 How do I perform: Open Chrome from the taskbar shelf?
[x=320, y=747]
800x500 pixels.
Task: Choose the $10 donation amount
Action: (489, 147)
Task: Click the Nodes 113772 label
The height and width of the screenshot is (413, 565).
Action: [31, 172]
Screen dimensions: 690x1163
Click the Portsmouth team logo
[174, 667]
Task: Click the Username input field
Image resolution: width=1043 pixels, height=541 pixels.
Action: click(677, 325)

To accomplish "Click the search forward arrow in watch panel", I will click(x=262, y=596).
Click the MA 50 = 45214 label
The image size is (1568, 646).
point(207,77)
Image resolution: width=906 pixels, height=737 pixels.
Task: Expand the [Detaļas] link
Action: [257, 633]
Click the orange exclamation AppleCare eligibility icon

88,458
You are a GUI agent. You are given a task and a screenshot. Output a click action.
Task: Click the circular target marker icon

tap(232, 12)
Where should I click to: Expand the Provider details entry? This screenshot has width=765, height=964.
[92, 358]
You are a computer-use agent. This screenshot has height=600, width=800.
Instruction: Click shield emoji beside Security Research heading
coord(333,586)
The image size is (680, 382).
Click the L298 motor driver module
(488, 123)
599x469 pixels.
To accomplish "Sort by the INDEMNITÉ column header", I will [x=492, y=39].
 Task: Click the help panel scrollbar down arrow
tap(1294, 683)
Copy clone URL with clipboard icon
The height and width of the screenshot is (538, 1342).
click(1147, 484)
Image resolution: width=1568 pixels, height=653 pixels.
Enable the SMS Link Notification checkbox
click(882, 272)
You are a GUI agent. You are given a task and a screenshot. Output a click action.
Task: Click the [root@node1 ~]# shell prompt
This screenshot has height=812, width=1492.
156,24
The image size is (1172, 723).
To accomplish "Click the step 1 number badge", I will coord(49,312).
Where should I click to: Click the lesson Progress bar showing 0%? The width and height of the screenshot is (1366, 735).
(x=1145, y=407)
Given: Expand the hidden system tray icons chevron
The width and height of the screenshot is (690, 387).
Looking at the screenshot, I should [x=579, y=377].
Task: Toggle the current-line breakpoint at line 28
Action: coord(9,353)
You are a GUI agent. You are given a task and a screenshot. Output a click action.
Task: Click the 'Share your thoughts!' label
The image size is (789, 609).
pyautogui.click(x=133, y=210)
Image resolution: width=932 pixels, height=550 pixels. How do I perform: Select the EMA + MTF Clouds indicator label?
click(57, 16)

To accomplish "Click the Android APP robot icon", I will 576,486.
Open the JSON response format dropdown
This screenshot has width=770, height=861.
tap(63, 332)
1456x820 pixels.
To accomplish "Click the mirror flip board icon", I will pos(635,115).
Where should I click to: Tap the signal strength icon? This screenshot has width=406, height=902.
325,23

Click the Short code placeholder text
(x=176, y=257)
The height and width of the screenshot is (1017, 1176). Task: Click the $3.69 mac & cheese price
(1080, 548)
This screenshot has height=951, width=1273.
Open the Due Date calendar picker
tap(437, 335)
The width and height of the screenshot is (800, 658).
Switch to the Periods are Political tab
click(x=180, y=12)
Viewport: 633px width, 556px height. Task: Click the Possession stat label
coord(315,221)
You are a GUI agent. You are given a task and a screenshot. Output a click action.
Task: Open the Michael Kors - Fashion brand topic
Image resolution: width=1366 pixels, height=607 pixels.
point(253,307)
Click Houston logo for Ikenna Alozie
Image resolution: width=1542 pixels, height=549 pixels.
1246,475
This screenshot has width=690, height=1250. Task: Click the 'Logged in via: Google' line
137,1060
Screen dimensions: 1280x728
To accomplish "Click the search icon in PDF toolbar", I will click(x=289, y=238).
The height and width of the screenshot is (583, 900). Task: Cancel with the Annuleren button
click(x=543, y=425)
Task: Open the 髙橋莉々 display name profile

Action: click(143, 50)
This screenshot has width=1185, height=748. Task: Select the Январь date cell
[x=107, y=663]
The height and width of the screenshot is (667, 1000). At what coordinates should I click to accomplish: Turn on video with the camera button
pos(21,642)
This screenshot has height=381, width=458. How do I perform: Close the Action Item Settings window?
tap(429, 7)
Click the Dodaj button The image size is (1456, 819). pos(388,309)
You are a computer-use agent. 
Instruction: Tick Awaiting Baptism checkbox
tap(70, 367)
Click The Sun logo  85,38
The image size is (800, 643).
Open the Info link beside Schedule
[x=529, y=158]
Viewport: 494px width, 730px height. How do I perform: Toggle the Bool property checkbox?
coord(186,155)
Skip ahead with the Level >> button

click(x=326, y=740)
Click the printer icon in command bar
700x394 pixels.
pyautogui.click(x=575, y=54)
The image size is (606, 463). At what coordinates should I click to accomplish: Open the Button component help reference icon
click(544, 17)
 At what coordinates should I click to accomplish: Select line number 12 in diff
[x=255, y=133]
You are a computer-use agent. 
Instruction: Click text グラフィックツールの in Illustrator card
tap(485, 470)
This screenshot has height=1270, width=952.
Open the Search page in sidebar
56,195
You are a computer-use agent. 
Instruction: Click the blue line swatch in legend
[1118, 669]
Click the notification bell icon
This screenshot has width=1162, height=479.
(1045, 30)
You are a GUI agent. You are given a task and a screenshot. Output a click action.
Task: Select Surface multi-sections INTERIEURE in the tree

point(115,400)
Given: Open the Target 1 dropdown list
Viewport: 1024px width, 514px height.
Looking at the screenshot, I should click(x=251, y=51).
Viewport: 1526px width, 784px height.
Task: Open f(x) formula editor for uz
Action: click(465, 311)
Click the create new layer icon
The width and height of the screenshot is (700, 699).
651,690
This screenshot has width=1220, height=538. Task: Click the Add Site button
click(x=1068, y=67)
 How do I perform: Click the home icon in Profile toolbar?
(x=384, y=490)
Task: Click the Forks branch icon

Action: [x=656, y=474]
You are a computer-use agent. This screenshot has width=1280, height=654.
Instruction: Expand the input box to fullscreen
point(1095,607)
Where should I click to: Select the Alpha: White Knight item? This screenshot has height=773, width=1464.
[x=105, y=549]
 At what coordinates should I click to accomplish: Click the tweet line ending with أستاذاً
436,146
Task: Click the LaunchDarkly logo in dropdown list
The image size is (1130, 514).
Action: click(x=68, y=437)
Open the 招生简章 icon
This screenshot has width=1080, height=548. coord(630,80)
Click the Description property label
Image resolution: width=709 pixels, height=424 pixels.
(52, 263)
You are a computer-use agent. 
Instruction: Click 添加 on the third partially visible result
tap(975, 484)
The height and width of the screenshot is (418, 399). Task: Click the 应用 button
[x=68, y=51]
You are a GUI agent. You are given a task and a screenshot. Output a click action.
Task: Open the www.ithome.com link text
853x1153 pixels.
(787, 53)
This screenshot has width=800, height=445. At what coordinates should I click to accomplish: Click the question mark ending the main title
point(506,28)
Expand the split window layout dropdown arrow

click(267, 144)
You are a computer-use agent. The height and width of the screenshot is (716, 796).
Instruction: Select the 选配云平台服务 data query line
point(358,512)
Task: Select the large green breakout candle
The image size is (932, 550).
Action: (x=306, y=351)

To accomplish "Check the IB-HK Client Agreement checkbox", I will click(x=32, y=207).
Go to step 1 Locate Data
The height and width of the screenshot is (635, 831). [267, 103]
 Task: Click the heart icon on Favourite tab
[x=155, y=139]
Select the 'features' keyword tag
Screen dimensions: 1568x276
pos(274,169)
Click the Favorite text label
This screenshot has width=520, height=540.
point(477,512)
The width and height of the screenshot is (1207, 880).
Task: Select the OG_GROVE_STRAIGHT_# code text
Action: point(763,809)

Work required: An exact copy of the listing above is what is wanted.

Exercise response:
 How do I perform: Open Chrome from the taskbar shelf?
[x=320, y=747]
800x500 pixels.
Task: Choose the $10 donation amount
Action: (489, 147)
Task: Click the Nodes 113772 label
The height and width of the screenshot is (413, 565).
Action: [31, 172]
Screen dimensions: 690x1163
Click the Portsmouth team logo
[174, 667]
Task: Click the Username input field
Image resolution: width=1043 pixels, height=541 pixels.
Action: click(677, 325)

To accomplish "Click the search forward arrow in watch panel", I will click(x=262, y=596).
Click the MA 50 = 45214 label
The image size is (1568, 646).
point(207,77)
Image resolution: width=906 pixels, height=737 pixels.
Task: Expand the [Detaļas] link
Action: [257, 633]
Click the orange exclamation AppleCare eligibility icon

88,458
You are a GUI agent. You are given a task and a screenshot. Output a click action.
Task: Click the circular target marker icon

tap(232, 12)
Where should I click to: Expand the Provider details entry? This screenshot has width=765, height=964.
[92, 358]
You are a computer-use agent. This screenshot has height=600, width=800.
Instruction: Click shield emoji beside Security Research heading
coord(333,586)
The image size is (680, 382).
Click the L298 motor driver module
(488, 123)
599x469 pixels.
To accomplish "Sort by the INDEMNITÉ column header", I will [x=492, y=39].
 Task: Click the help panel scrollbar down arrow
tap(1294, 683)
Copy clone URL with clipboard icon
The height and width of the screenshot is (538, 1342).
click(1147, 484)
Image resolution: width=1568 pixels, height=653 pixels.
Enable the SMS Link Notification checkbox
click(882, 272)
You are a GUI agent. You are given a task and a screenshot. Output a click action.
Task: Click the [root@node1 ~]# shell prompt
This screenshot has height=812, width=1492.
156,24
The image size is (1172, 723).
To accomplish "Click the step 1 number badge", I will coord(49,312).
Where should I click to: Click the lesson Progress bar showing 0%? The width and height of the screenshot is (1366, 735).
(x=1145, y=407)
Given: Expand the hidden system tray icons chevron
The width and height of the screenshot is (690, 387).
Looking at the screenshot, I should [x=579, y=377].
Task: Toggle the current-line breakpoint at line 28
Action: coord(9,353)
You are a GUI agent. You are given a task and a screenshot. Output a click action.
Task: Click the 'Share your thoughts!' label
The image size is (789, 609).
pyautogui.click(x=133, y=210)
Image resolution: width=932 pixels, height=550 pixels. How do I perform: Select the EMA + MTF Clouds indicator label?
click(57, 16)

To accomplish "Click the Android APP robot icon", I will 576,486.
Open the JSON response format dropdown
This screenshot has width=770, height=861.
tap(63, 332)
1456x820 pixels.
To accomplish "Click the mirror flip board icon", I will pos(635,115).
Where should I click to: Tap the signal strength icon? This screenshot has width=406, height=902.
325,23

Click the Short code placeholder text
(x=176, y=257)
The height and width of the screenshot is (1017, 1176). Task: Click the $3.69 mac & cheese price
(1080, 548)
This screenshot has height=951, width=1273.
Open the Due Date calendar picker
tap(437, 335)
The width and height of the screenshot is (800, 658).
Switch to the Periods are Political tab
click(x=180, y=12)
Viewport: 633px width, 556px height. Task: Click the Possession stat label
coord(315,221)
You are a GUI agent. You are given a task and a screenshot. Output a click action.
Task: Open the Michael Kors - Fashion brand topic
Image resolution: width=1366 pixels, height=607 pixels.
point(253,307)
Click Houston logo for Ikenna Alozie
Image resolution: width=1542 pixels, height=549 pixels.
1246,475
This screenshot has width=690, height=1250. Task: Click the 'Logged in via: Google' line
137,1060
Screen dimensions: 1280x728
To accomplish "Click the search icon in PDF toolbar", I will click(x=289, y=238).
The height and width of the screenshot is (583, 900). Task: Cancel with the Annuleren button
click(x=543, y=425)
Task: Open the 髙橋莉々 display name profile

Action: click(143, 50)
This screenshot has width=1185, height=748. Task: Select the Январь date cell
[x=107, y=663]
The height and width of the screenshot is (667, 1000). At what coordinates should I click to accomplish: Turn on video with the camera button
pos(21,642)
This screenshot has height=381, width=458. How do I perform: Close the Action Item Settings window?
tap(429, 7)
Click the Dodaj button The image size is (1456, 819). pos(388,309)
You are a computer-use agent. 
Instruction: Tick Awaiting Baptism checkbox
tap(70, 367)
Click The Sun logo  85,38
The image size is (800, 643).
Open the Info link beside Schedule
[x=529, y=158]
Viewport: 494px width, 730px height. How do I perform: Toggle the Bool property checkbox?
coord(186,155)
Skip ahead with the Level >> button

click(x=326, y=740)
Click the printer icon in command bar
700x394 pixels.
pyautogui.click(x=575, y=54)
The image size is (606, 463). At what coordinates should I click to accomplish: Open the Button component help reference icon
click(544, 17)
 At what coordinates should I click to accomplish: Select line number 12 in diff
[x=255, y=133]
You are a computer-use agent. 
Instruction: Click text グラフィックツールの in Illustrator card
tap(485, 470)
This screenshot has height=1270, width=952.
Open the Search page in sidebar
56,195
You are a computer-use agent. 
Instruction: Click the blue line swatch in legend
[1118, 669]
Click the notification bell icon
This screenshot has width=1162, height=479.
(1045, 30)
You are a GUI agent. You are given a task and a screenshot. Output a click action.
Task: Select Surface multi-sections INTERIEURE in the tree

point(115,400)
Given: Open the Target 1 dropdown list
Viewport: 1024px width, 514px height.
Looking at the screenshot, I should click(x=251, y=51).
Viewport: 1526px width, 784px height.
Task: Open f(x) formula editor for uz
Action: click(465, 311)
Click the create new layer icon
The width and height of the screenshot is (700, 699).
651,690
This screenshot has width=1220, height=538. Task: Click the Add Site button
click(x=1068, y=67)
 How do I perform: Click the home icon in Profile toolbar?
(x=384, y=490)
Task: Click the Forks branch icon

Action: [x=656, y=474]
You are a computer-use agent. This screenshot has width=1280, height=654.
Instruction: Expand the input box to fullscreen
point(1095,607)
Where should I click to: Select the Alpha: White Knight item? This screenshot has height=773, width=1464.
[x=105, y=549]
 At what coordinates should I click to accomplish: Click the tweet line ending with أستاذاً
436,146
Task: Click the LaunchDarkly logo in dropdown list
The image size is (1130, 514).
Action: click(x=68, y=437)
Open the 招生简章 icon
This screenshot has width=1080, height=548. coord(630,80)
Click the Description property label
Image resolution: width=709 pixels, height=424 pixels.
(52, 263)
You are a computer-use agent. 
Instruction: Click 添加 on the third partially visible result
tap(975, 484)
The height and width of the screenshot is (418, 399). Task: Click the 应用 button
[x=68, y=51]
You are a GUI agent. You are given a task and a screenshot. Output a click action.
Task: Open the www.ithome.com link text
853x1153 pixels.
(787, 53)
This screenshot has width=800, height=445. At what coordinates should I click to accomplish: Click the question mark ending the main title
point(506,28)
Expand the split window layout dropdown arrow

click(267, 144)
You are a computer-use agent. The height and width of the screenshot is (716, 796).
Instruction: Select the 选配云平台服务 data query line
point(358,512)
Task: Select the large green breakout candle
The image size is (932, 550).
Action: (x=306, y=351)

To accomplish "Check the IB-HK Client Agreement checkbox", I will click(x=32, y=207).
Go to step 1 Locate Data
The height and width of the screenshot is (635, 831). [267, 103]
 Task: Click the heart icon on Favourite tab
[x=155, y=139]
Select the 'features' keyword tag
Screen dimensions: 1568x276
pos(274,169)
Click the Favorite text label
This screenshot has width=520, height=540.
point(477,512)
The width and height of the screenshot is (1207, 880).
Task: Select the OG_GROVE_STRAIGHT_# code text
Action: point(763,809)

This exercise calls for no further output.